Rappel

La conclusion d’un contrat à durée déterminée (CDD) n’est possible que pour l’exécution d’une tâche précise et temporaire et seulement dans les cas énumérés par la loi. Selon l’article L. 1242-12 du code du travail, le contrat de travail à durée déterminée est établi par écrit et comporte la mention précise de son motif. A défaut, il est réputé conclu pour une durée indéterminée. Ce contrat doit être transmis au salarié au plus tard dans les deux jours ouvrables qui suivent le jour de l’embauche. Le jour de l’embauche ne compte pas dans le délai, non plus que le dimanche qui n’est pas un jour ouvrable. Le contrat doit être signé.

Les faits

Mme Y est engagée par la société en qualité d’enseignante, dans le cadre d’un contrat de travail à durée déterminée d’usage à temps partiel.

La salariée saisit la juridiction prud’homale de demandes en requalification de la relation de travail en contrat de travail à durée indéterminée à temps plein et en paiement de diverses sommes au titre de la rupture et de l’exécution du contrat de travail.

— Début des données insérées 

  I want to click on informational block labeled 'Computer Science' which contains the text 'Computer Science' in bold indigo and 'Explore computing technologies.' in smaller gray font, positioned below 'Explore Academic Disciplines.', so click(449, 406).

Mme Y est déboutée en appel de sa demande de requalification de son CDD en CDI. L’arrêt relève d’abord que la société lui a adressé des documents de fin de contrat mentionnant qu’elle avait occupé un poste de professeur du 23 septembre 2014 au 31 mai 2015 selon contrat de travail à durée déterminée, que certes le contrat de travail n’a pas été signé par la salariée et qu’il n’a pas été délivré à cette dernière de mise en demeure de le signer, bien qu’il soit établi que la salariée avait été invitée à y procéder. Il constate encore que l’annonce parue dans Pôle emploi mentionnait expressément un contrat d’enseignement d’une durée de neuf mois et qu’il était corroboré par deux courriels, qu’il avait été convenu entre les parties de la conclusion d’un contrat pour l’année scolaire 2014-2015. Il retient ensuite que, s’agissant d’un contrat d’usage, le seul fait que le contrat préparé n’ait pas été signé par la salariée ne saurait entraîner sa requalification en contrat de travail à durée indéterminée. Mme Y se pourvoit en cassation.

Le droit

La haute cour casse et annule en faveur de Mme Y. La signature d’un contrat de travail à durée déterminée a le caractère d’une prescription d’ordre public dont l’omission entraîne, à la demande du salarié, la requalification en contrat de travail à durée indéterminée. Il n’en va autrement que lorsque le salarié a délibérément refusé de signer le contrat de travail de mauvaise foi ou dans une intention frauduleuse.